--- Stored data ---

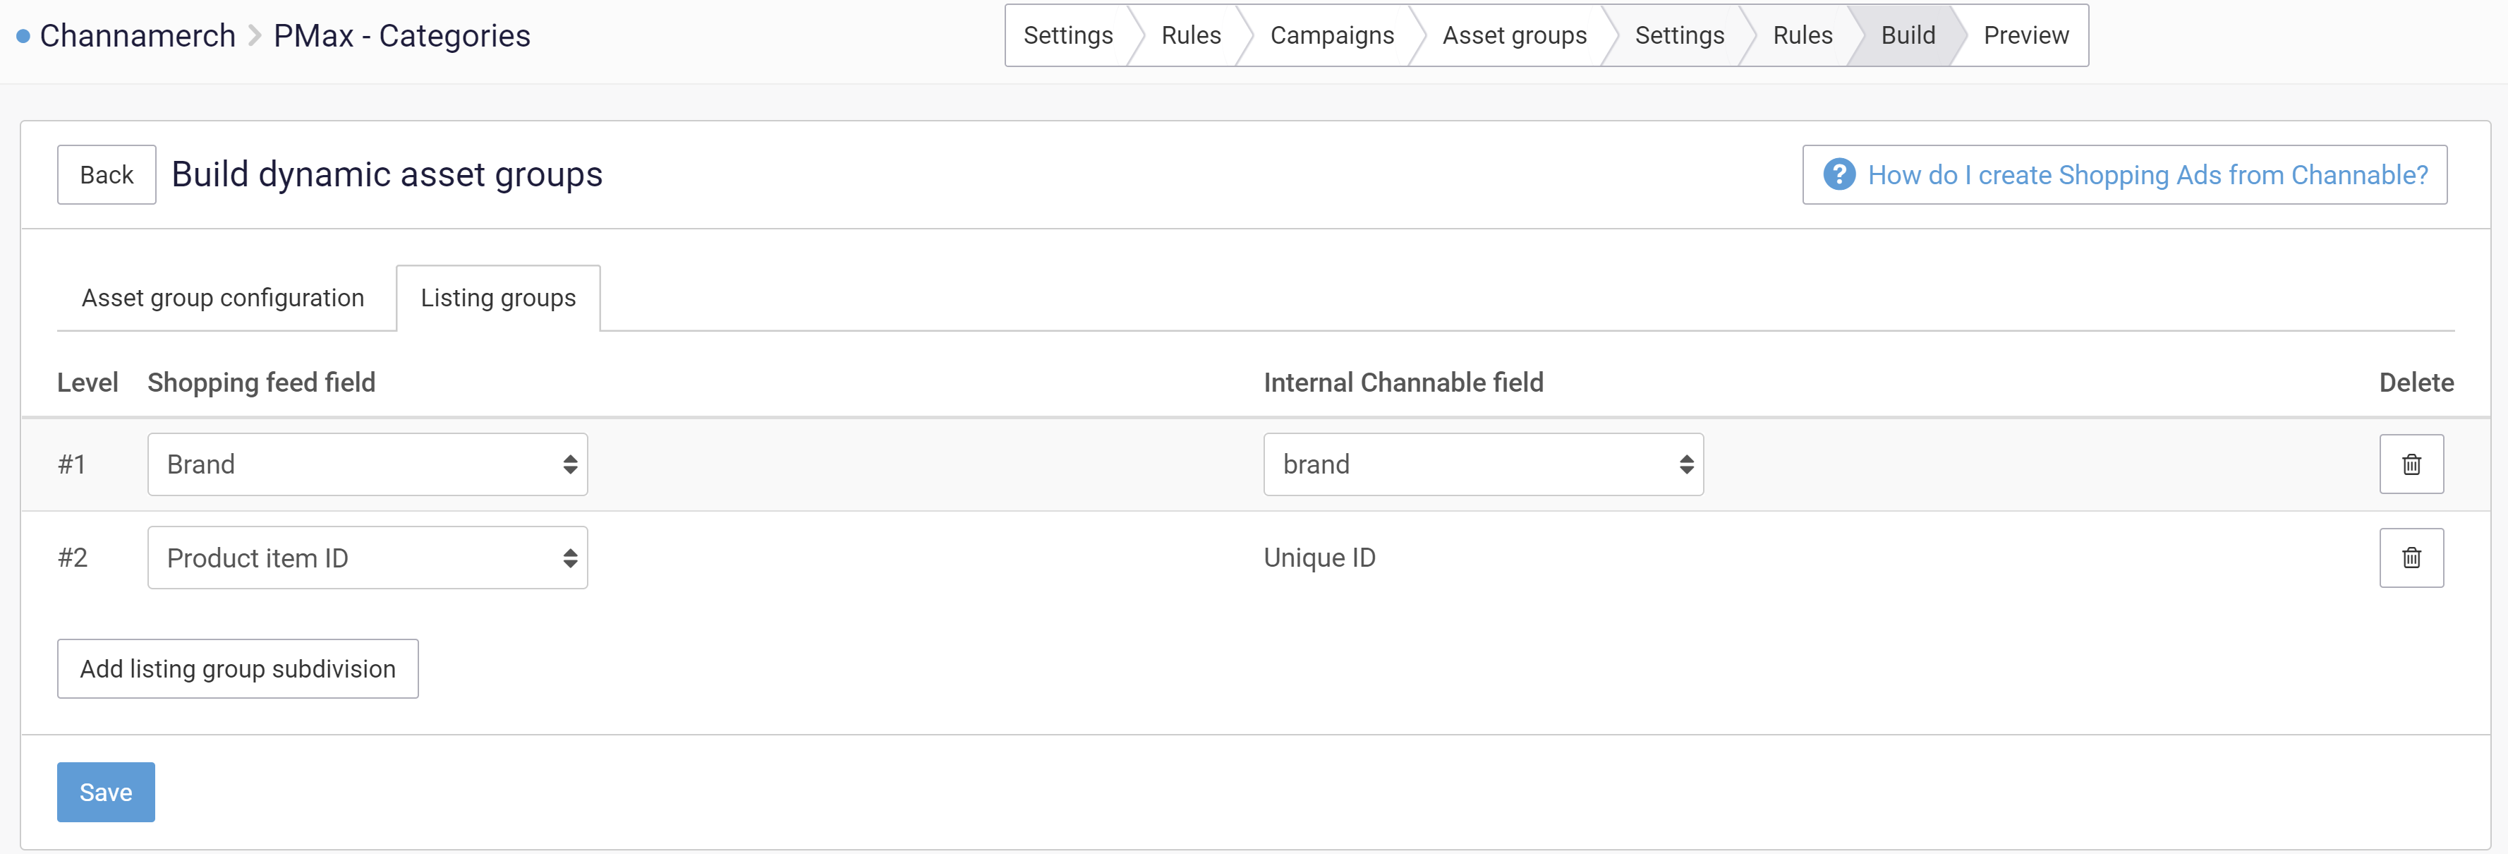Image resolution: width=2508 pixels, height=854 pixels.
Task: Open the Product item ID dropdown
Action: click(367, 558)
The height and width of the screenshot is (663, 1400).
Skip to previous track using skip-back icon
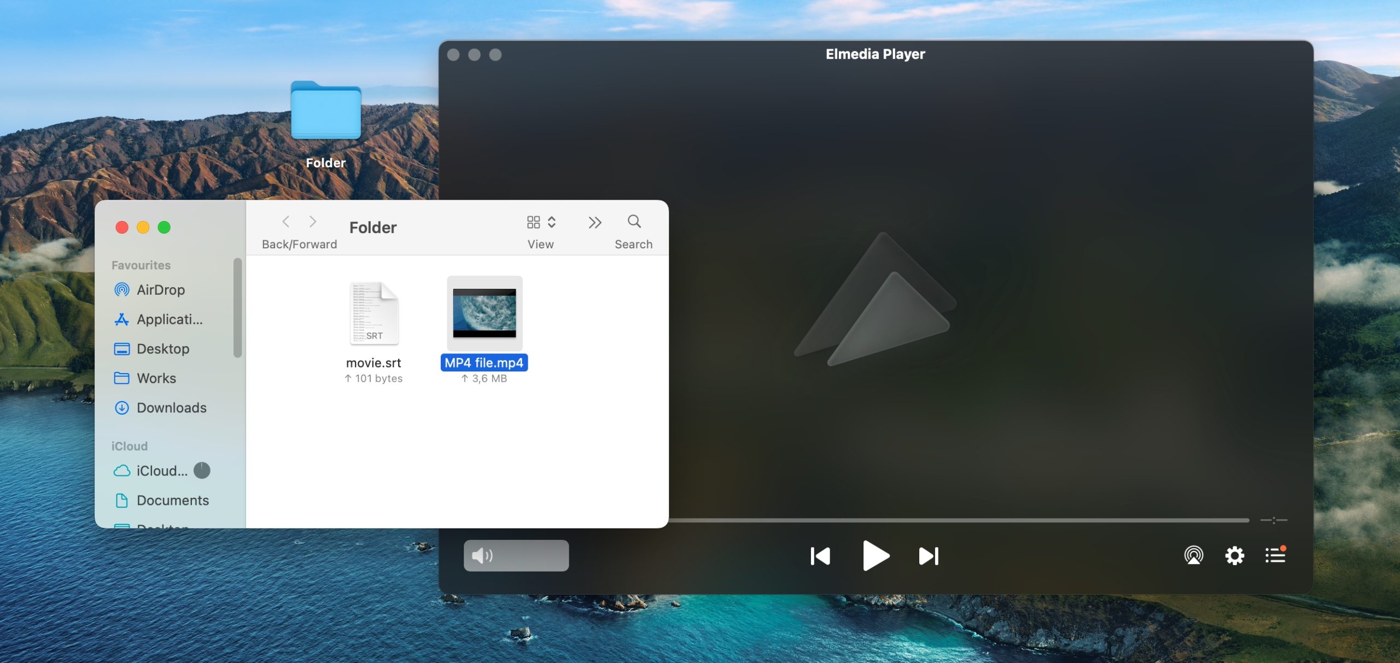click(x=819, y=555)
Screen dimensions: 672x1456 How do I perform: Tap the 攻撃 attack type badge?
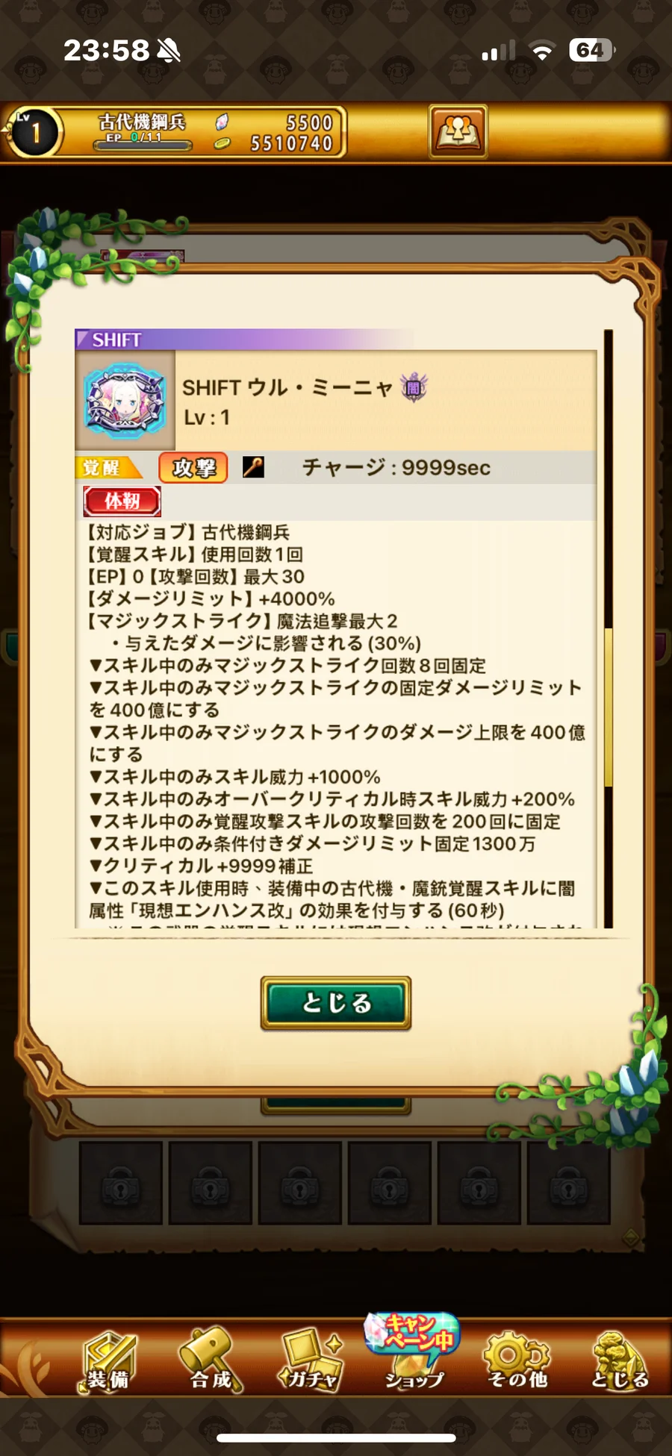click(x=193, y=468)
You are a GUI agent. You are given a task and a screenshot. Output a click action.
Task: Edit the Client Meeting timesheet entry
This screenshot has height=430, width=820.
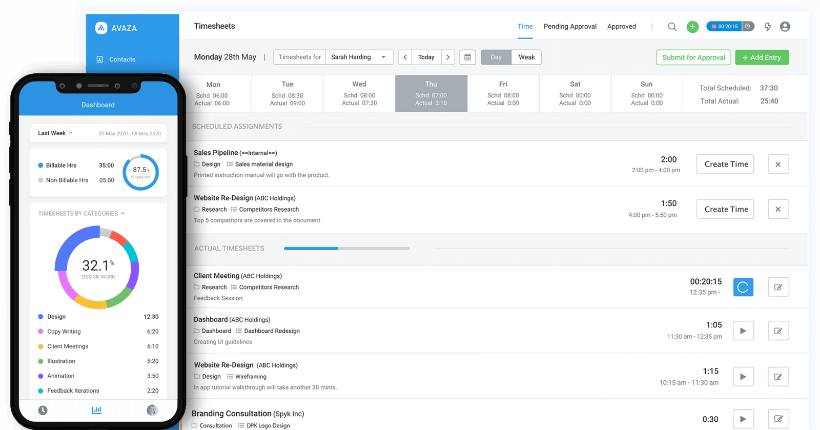pos(778,287)
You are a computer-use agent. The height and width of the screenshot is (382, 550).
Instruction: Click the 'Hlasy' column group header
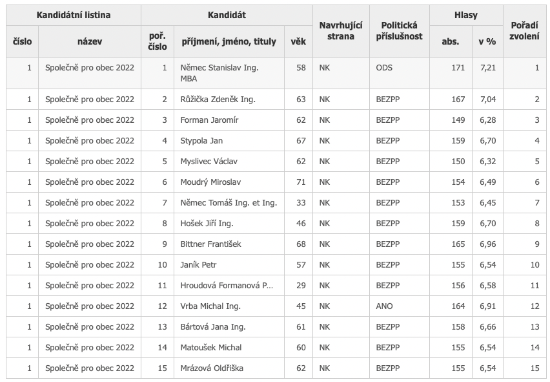(x=465, y=15)
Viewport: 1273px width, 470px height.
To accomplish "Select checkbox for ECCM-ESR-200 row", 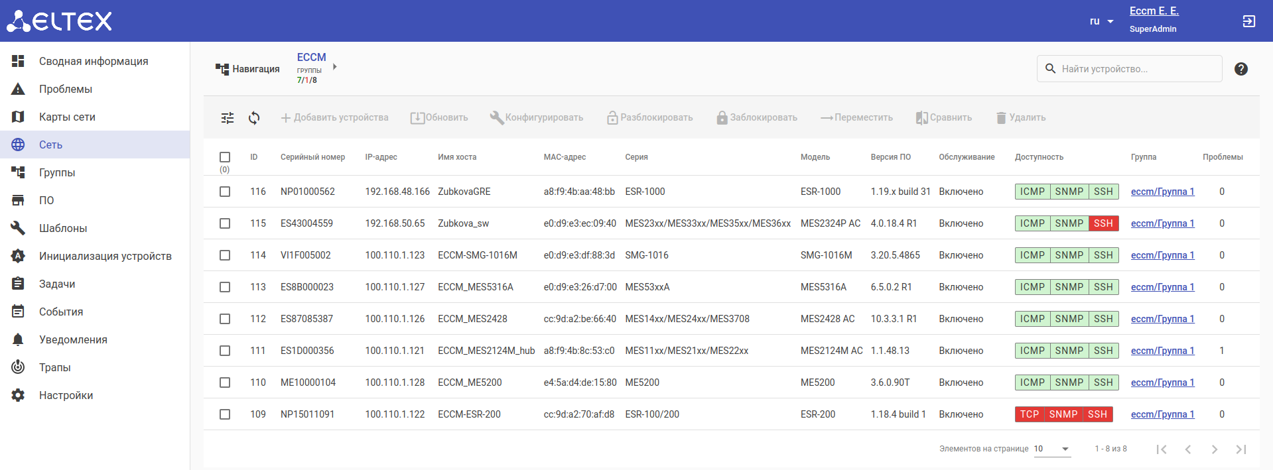I will tap(225, 414).
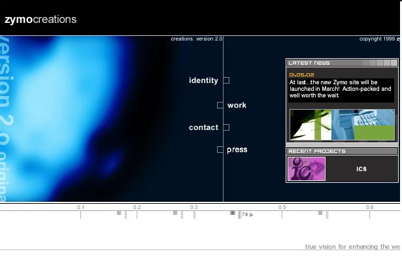Click the square marker next to press
The height and width of the screenshot is (258, 402).
click(x=220, y=150)
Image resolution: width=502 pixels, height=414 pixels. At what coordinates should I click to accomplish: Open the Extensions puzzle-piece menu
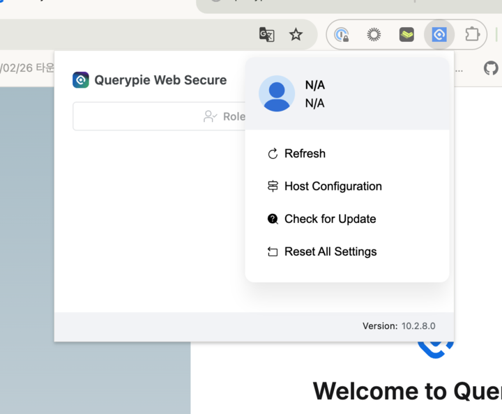click(472, 34)
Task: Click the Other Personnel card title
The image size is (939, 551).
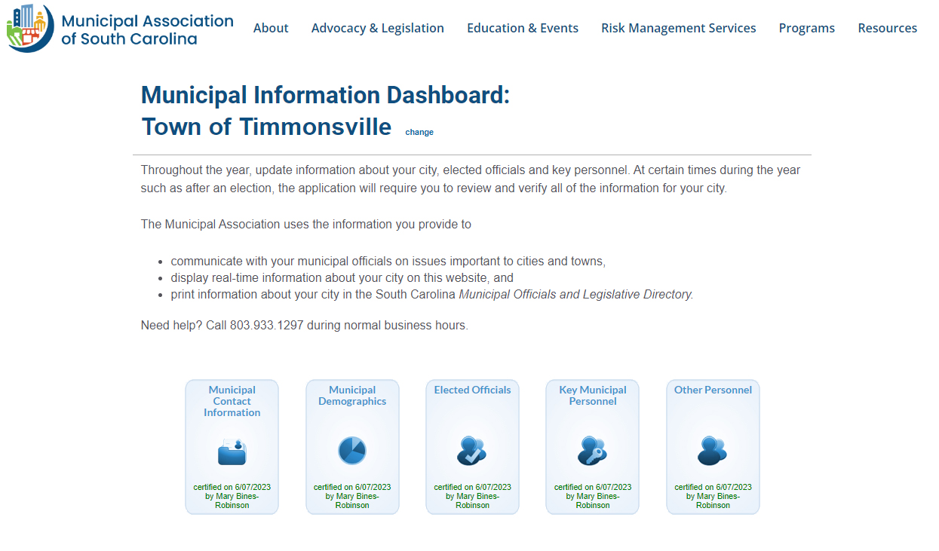Action: 713,390
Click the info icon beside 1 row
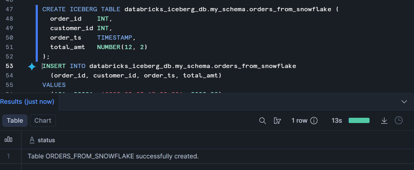The height and width of the screenshot is (170, 414). 314,121
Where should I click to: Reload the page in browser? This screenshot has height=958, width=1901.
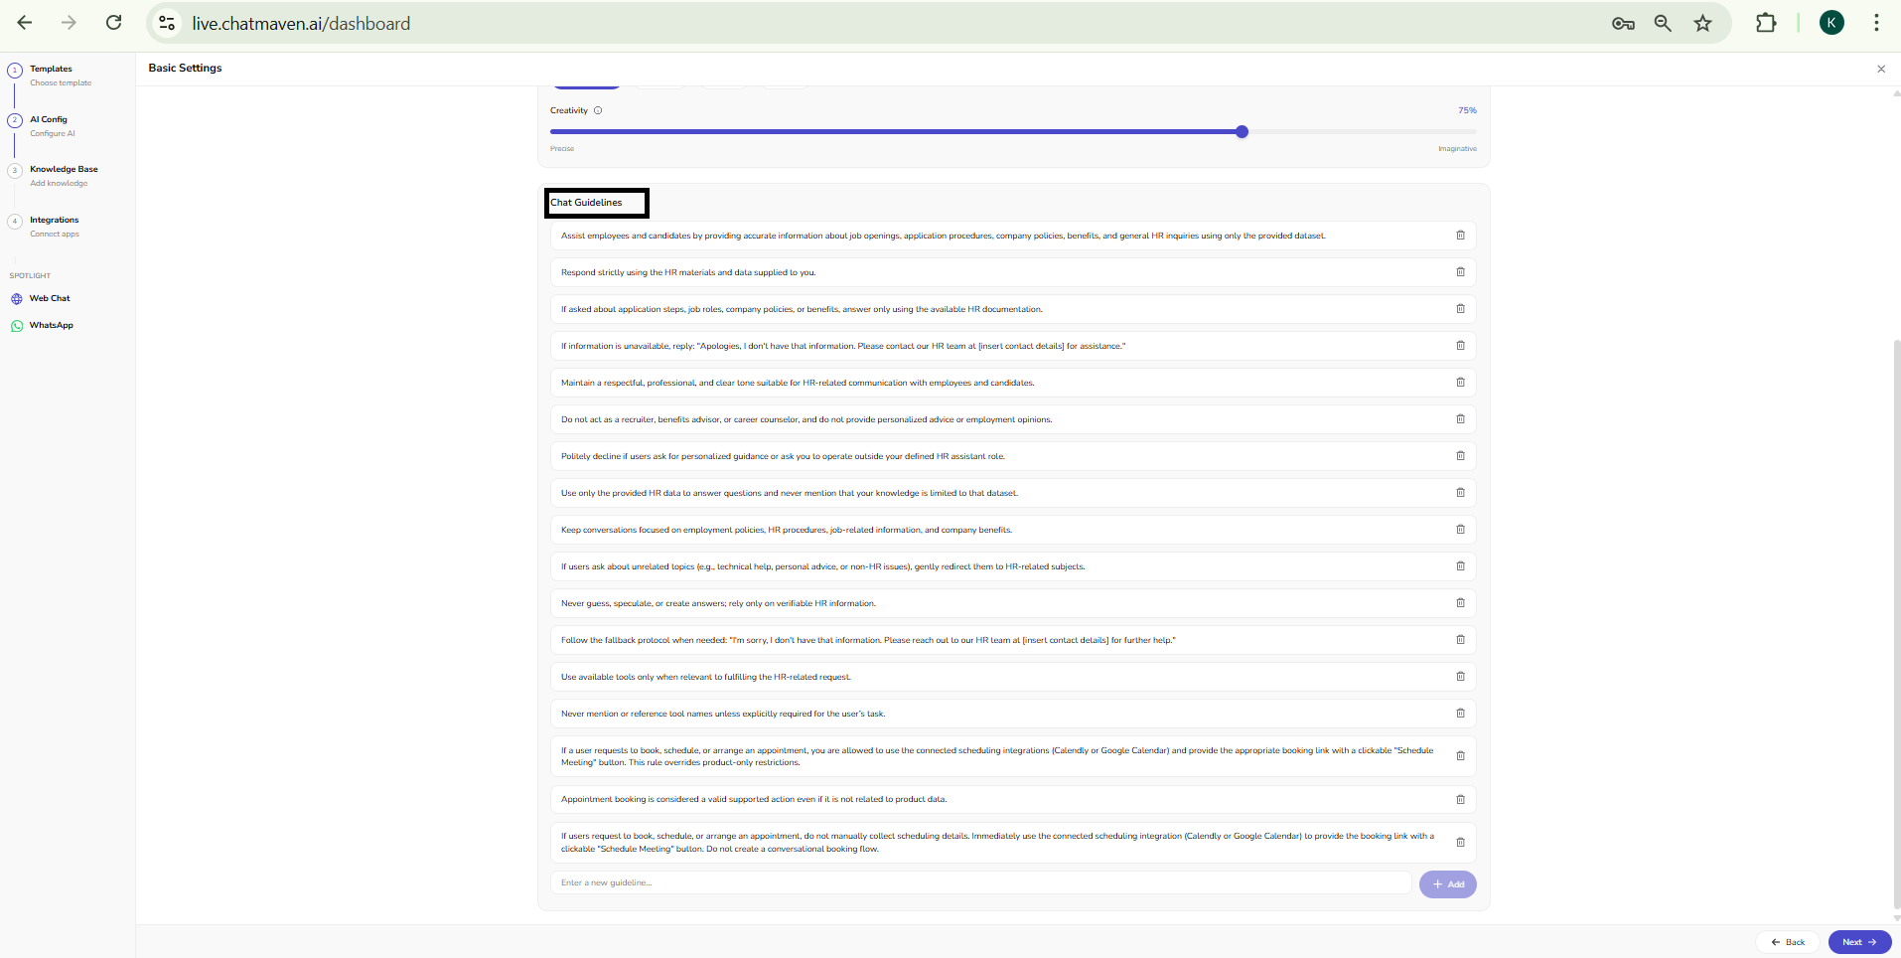(x=114, y=23)
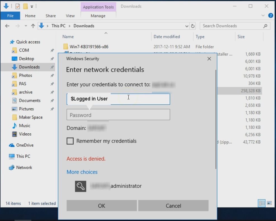
Task: Open Help via the question mark icon
Action: click(x=270, y=15)
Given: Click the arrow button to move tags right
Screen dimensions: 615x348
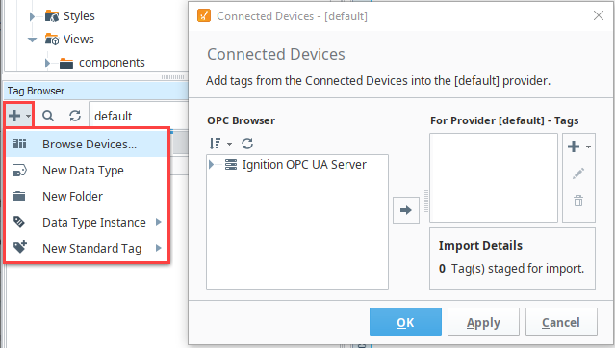Looking at the screenshot, I should tap(406, 210).
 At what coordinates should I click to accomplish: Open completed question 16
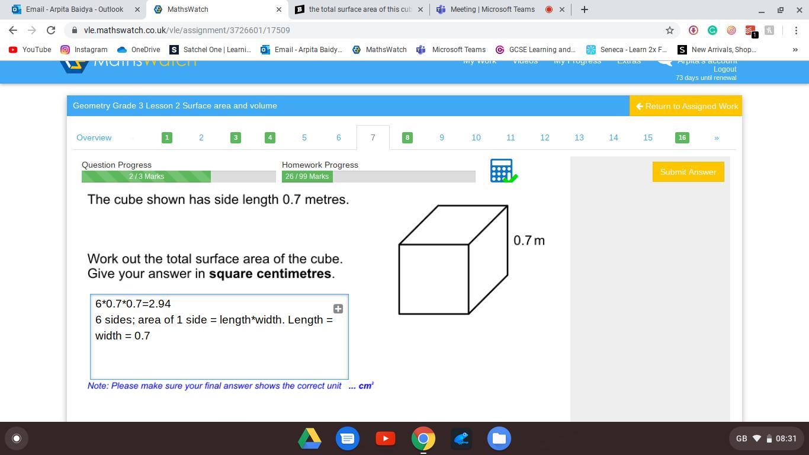pos(682,137)
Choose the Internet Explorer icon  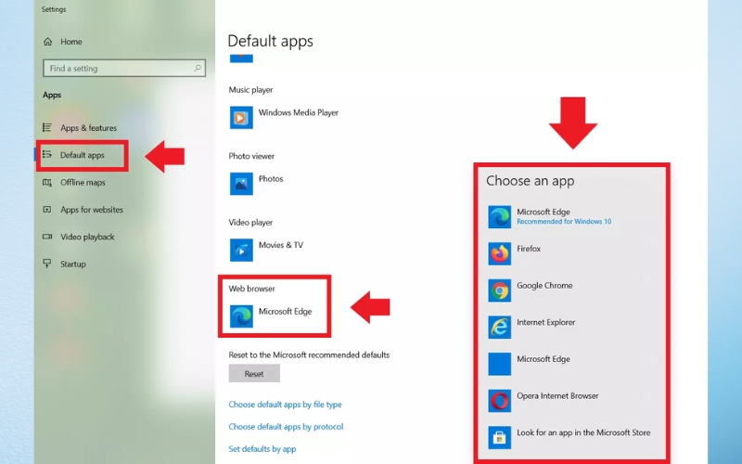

--- What needs to be done ---
Determine how many lines of the data above hold the word "agent". Output that number only.

--- Exercise solution ---
2